I think they're making the distinction between special cases and error cases.

An empty list could be valid(e.x. a search of users providing no results) so you still need to differentiate between "special cases that need special logic" and "bad input".

Lumping the two together in one `if` block makes any code less readable imo, because they're not the same thing.

Yes agreed but the trouble being that if you see "if not users", you've to second guess the intent of behind it.

Is an empty list being routed to the else branch because it is an error in this instance or because it's an error in 90% of the codebase so the author forgot to handle it explicitly here?

Or is the author always expecting users will be a full or empty list and that other falsy values will never occur?

Ideally you'd use `if len(x) == 0`, which handles lists but also list-like things like tuples, while not letting None and False through.
len will count the object whereas “not” will only check for truthiness. This can matter in cases where counting takes significantly longer; for example, a sql query set.
This is purely subjective. First of all, I prefer putting type hints everywhere.
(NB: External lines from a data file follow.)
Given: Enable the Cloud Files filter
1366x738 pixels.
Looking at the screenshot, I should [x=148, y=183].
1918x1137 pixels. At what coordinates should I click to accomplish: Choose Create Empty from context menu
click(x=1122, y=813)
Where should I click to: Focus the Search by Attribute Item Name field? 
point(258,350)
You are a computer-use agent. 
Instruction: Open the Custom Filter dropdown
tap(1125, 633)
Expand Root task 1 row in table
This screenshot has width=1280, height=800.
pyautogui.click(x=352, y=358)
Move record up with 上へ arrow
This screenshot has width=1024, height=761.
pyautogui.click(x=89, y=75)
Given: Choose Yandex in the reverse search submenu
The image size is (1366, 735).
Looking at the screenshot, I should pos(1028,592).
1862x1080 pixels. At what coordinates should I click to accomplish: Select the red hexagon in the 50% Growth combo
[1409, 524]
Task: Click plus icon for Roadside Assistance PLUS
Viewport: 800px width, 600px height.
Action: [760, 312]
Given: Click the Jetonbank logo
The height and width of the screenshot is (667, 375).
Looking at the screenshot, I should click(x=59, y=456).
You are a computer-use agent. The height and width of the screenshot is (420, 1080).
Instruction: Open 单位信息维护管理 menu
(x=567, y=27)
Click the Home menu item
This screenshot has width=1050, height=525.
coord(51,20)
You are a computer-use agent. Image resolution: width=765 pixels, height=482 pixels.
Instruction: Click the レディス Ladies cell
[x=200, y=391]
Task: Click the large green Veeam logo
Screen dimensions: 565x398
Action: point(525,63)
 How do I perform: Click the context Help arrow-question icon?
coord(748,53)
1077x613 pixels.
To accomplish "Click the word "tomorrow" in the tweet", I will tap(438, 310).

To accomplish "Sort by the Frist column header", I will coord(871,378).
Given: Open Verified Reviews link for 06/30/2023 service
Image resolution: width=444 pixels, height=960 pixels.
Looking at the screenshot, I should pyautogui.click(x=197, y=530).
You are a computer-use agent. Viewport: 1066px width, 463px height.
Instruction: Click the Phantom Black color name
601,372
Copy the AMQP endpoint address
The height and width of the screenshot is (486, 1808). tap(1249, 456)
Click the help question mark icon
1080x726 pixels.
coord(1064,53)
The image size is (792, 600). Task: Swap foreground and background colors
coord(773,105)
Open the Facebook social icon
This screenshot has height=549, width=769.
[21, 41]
PyCharm helps reminding one in a lot of cases.

If there is a bug and somebody passes invalid type to my function, I would just fix it and move on.

Very often both None and empty list are not an interesting case and I return early. Thus `not users` makes sense.

There are cases, though, when None means a sane default should be used instead and you can't use default argument values due to mutability. In these cases `users is None` makes perfect sense.

There are also cases I explicitly check for True and False - tests. In such cases I wouldn't rely on truthy/falsy values and assert True and False values by reference.

Having said that, its all subject ive. You like this style, some one else likes other style. What ultimately matters are two things: automatic formatters and consistency.

One thing I haven't seen anyone else mention besides not being idiomatic Python is that ”if users == []" and it's ilk allocate a new empty object for the comparison. It's unnecessarily slow and wasteful.

Others have mentioned that the comparison to say a tuple will also fail. If the intent is to ensure a list instance, use isinstance, instead.

You are 100% right. Truthiness leads to bugs. I would have thought that was well known by now.
When you're comparing collection literals, often type checking is part of equality.
No, this isn't explicit enough:

    if users == []:
Nor is this:

    if (users == []) == True:
Nor is this:

    if ((users == []) == True) == True:
...

/s